→ **Activity**:
Transcribe the listing exactly; drop the images.
-- Records to use follows --
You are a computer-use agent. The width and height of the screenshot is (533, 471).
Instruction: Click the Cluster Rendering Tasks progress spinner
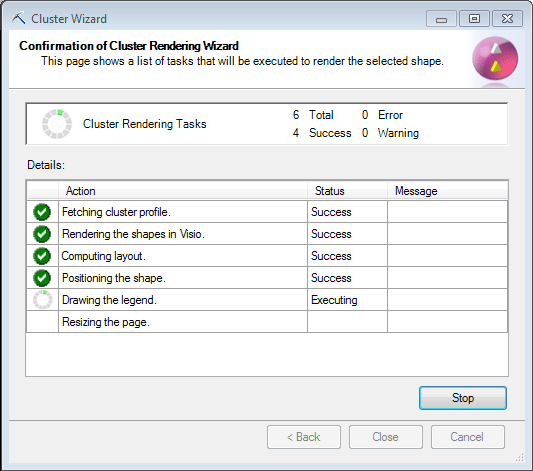(57, 124)
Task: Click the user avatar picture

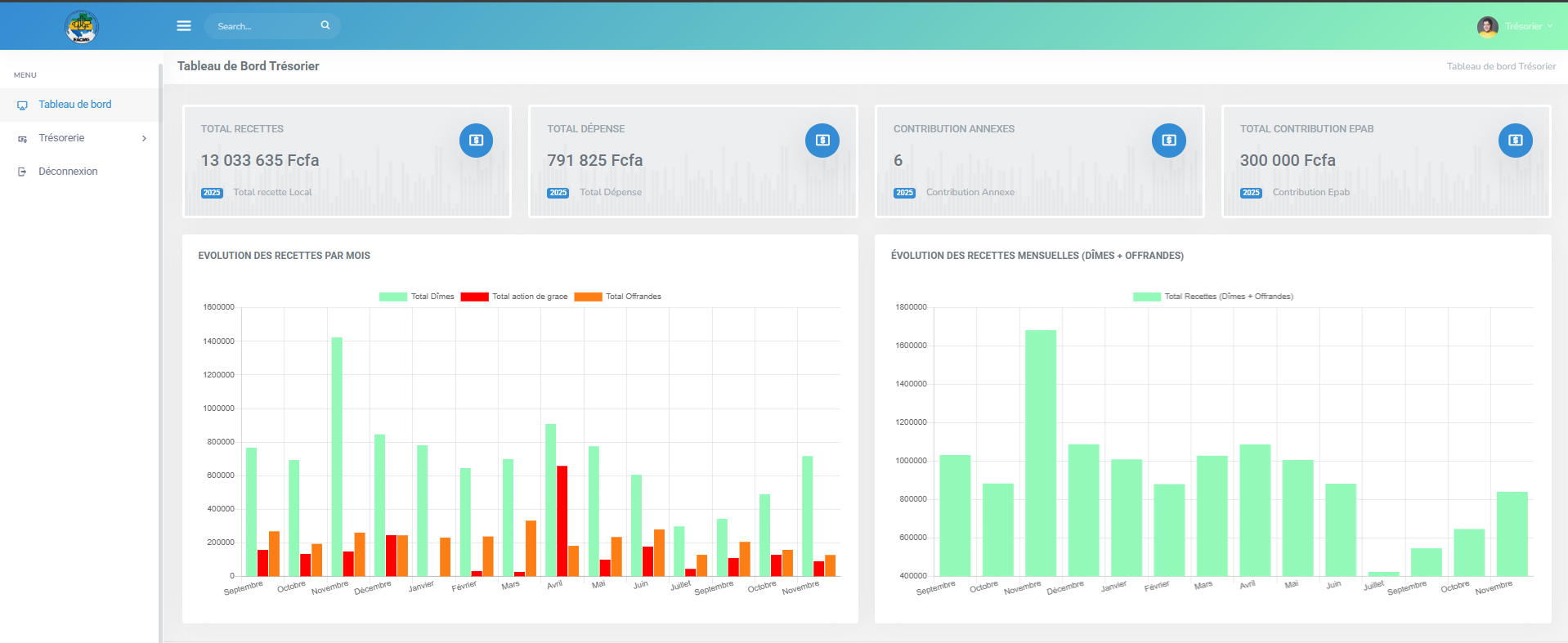Action: click(x=1487, y=27)
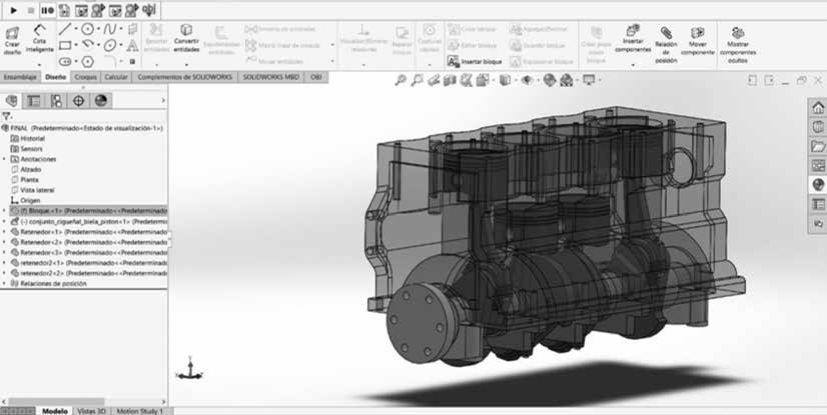Open the DisplayManager tab in feature panel
Viewport: 827px width, 415px height.
tap(100, 101)
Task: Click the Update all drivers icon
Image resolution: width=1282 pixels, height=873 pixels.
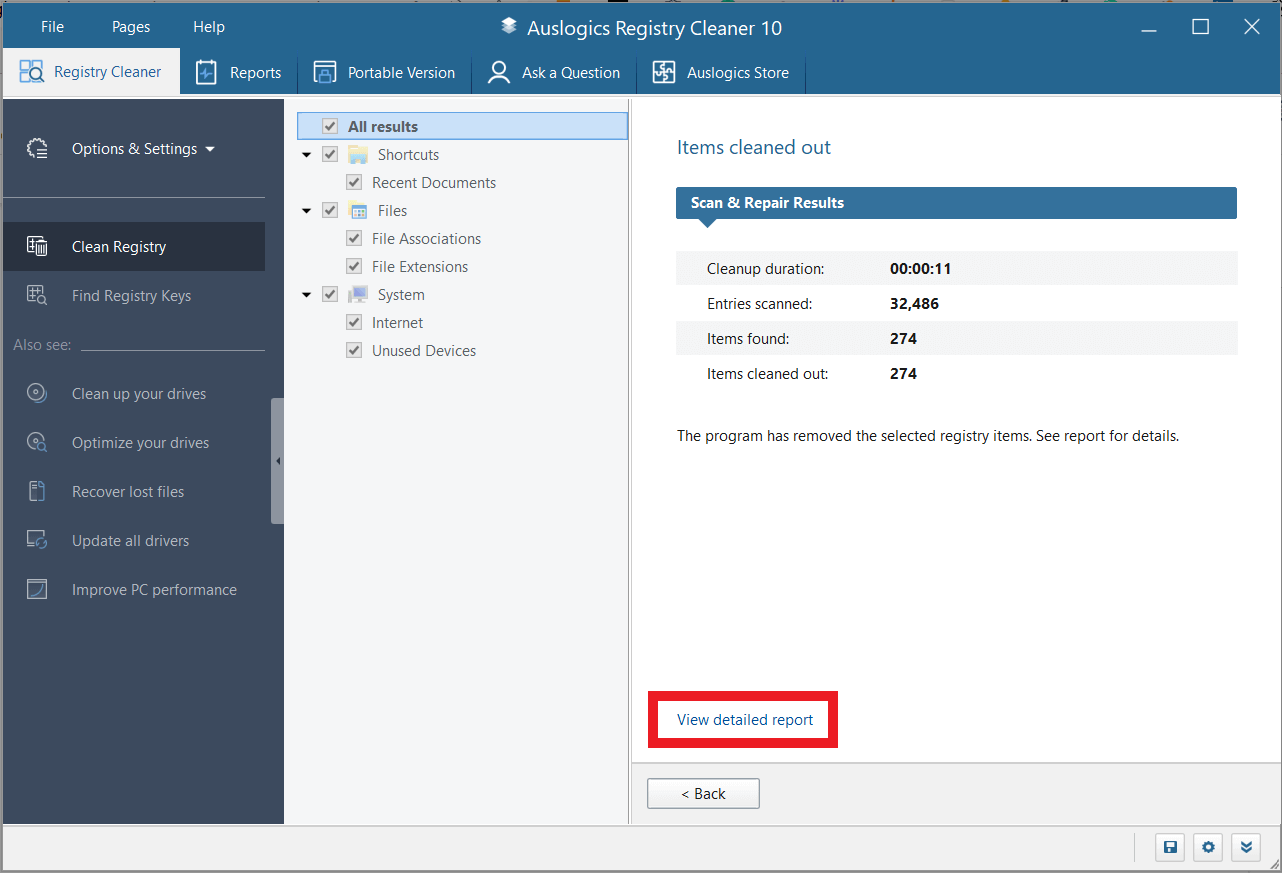Action: (x=37, y=540)
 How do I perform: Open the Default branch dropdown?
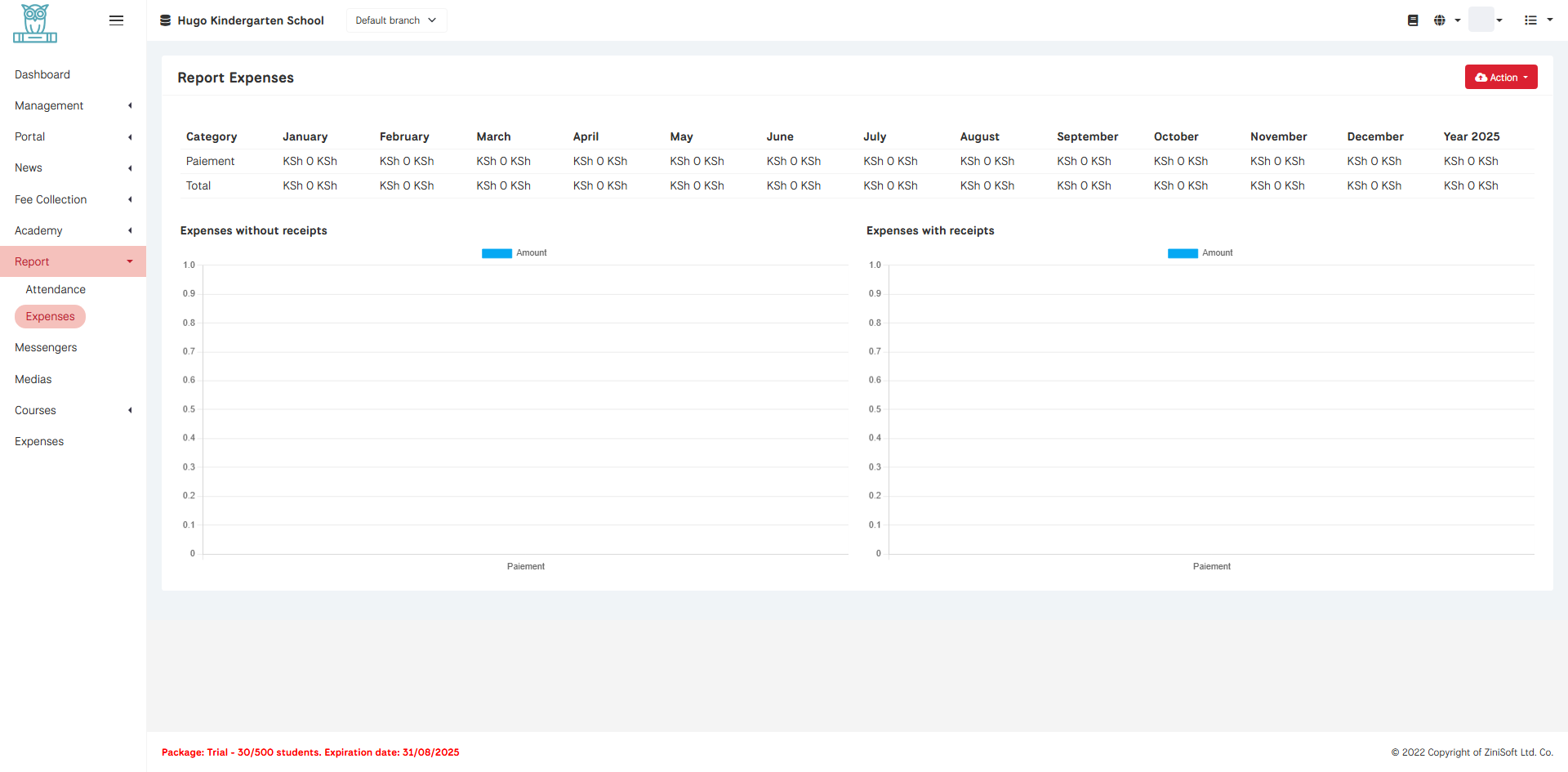point(396,20)
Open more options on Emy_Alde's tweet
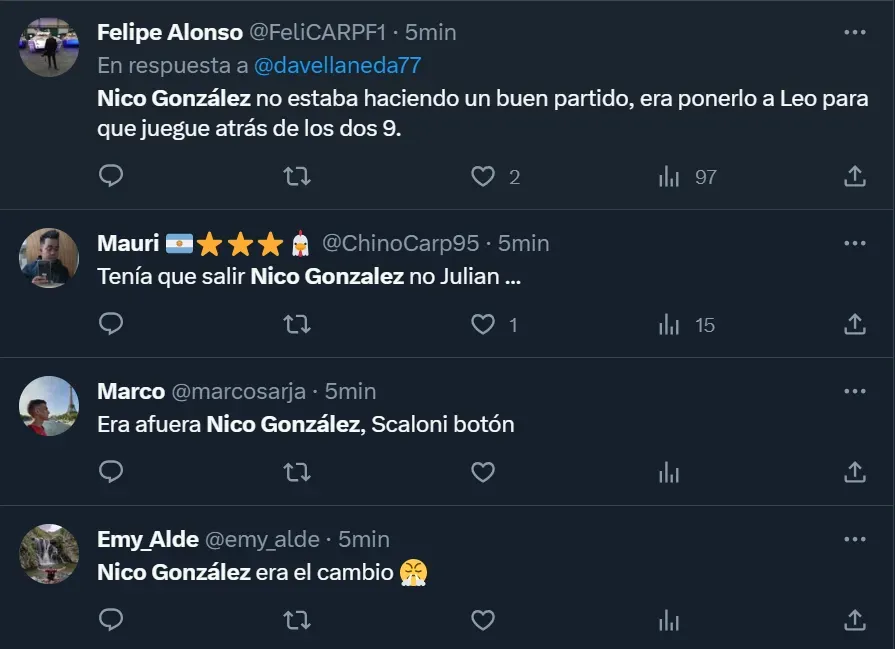The width and height of the screenshot is (895, 649). pos(855,539)
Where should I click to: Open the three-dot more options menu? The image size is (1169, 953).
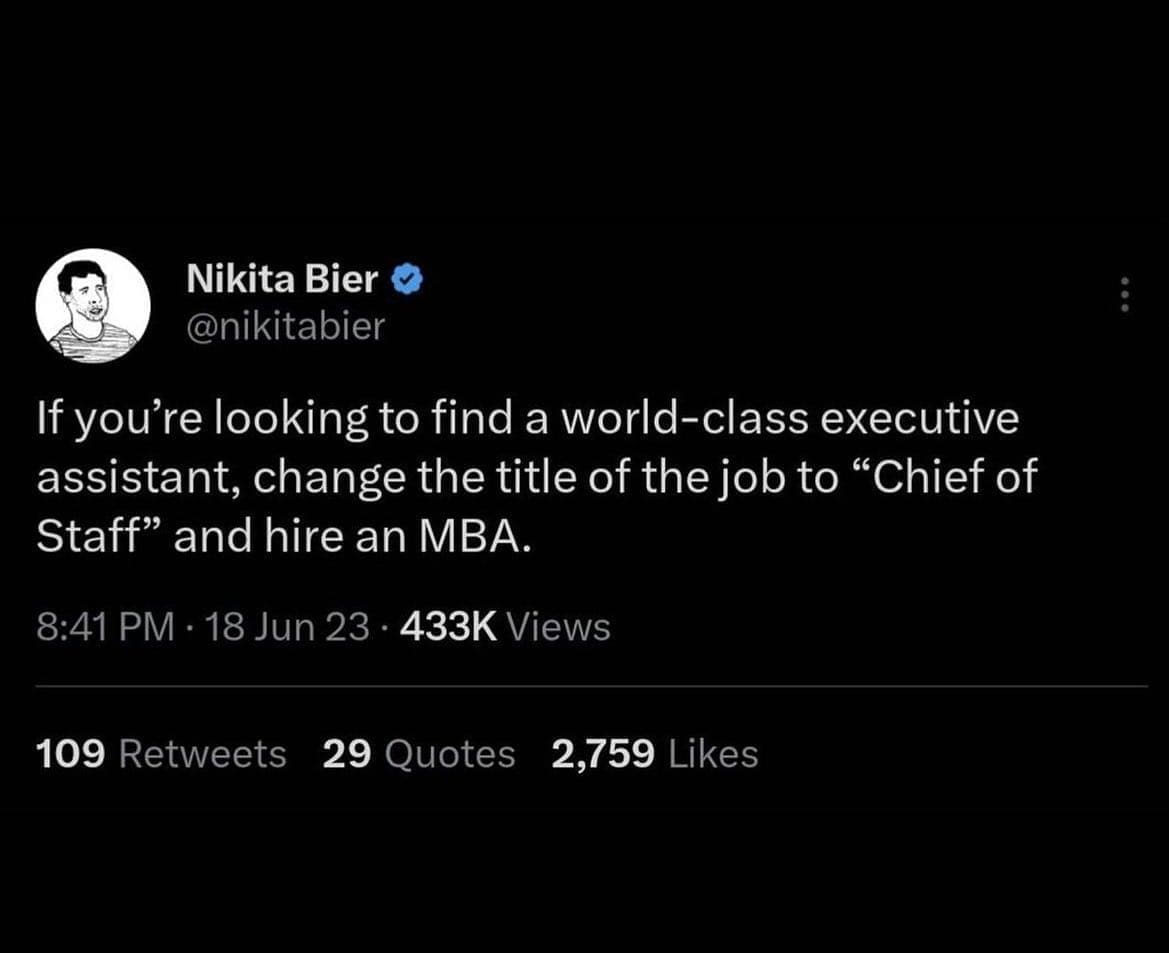click(x=1124, y=294)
-- Records to use concluded --
→ **Solution for this task**:
You are a computer-use agent. The width and height of the screenshot is (533, 471).
Instruction: Click the Cluster Rendering Tasks progress spinner
(57, 124)
Task: Click the user avatar picture

Action: click(x=1487, y=27)
Open the DisplayManager tab in feature panel
Viewport: 827px width, 415px height.
tap(100, 101)
Task: Click the Update all drivers icon
Image resolution: width=1282 pixels, height=873 pixels.
Action: (x=37, y=540)
 How do I perform: Open the Default branch dropdown?
point(396,20)
Open more options on Emy_Alde's tweet
The width and height of the screenshot is (895, 649). pos(855,539)
Where should I click to: Open the three-dot more options menu? The image size is (1169, 953).
click(x=1124, y=294)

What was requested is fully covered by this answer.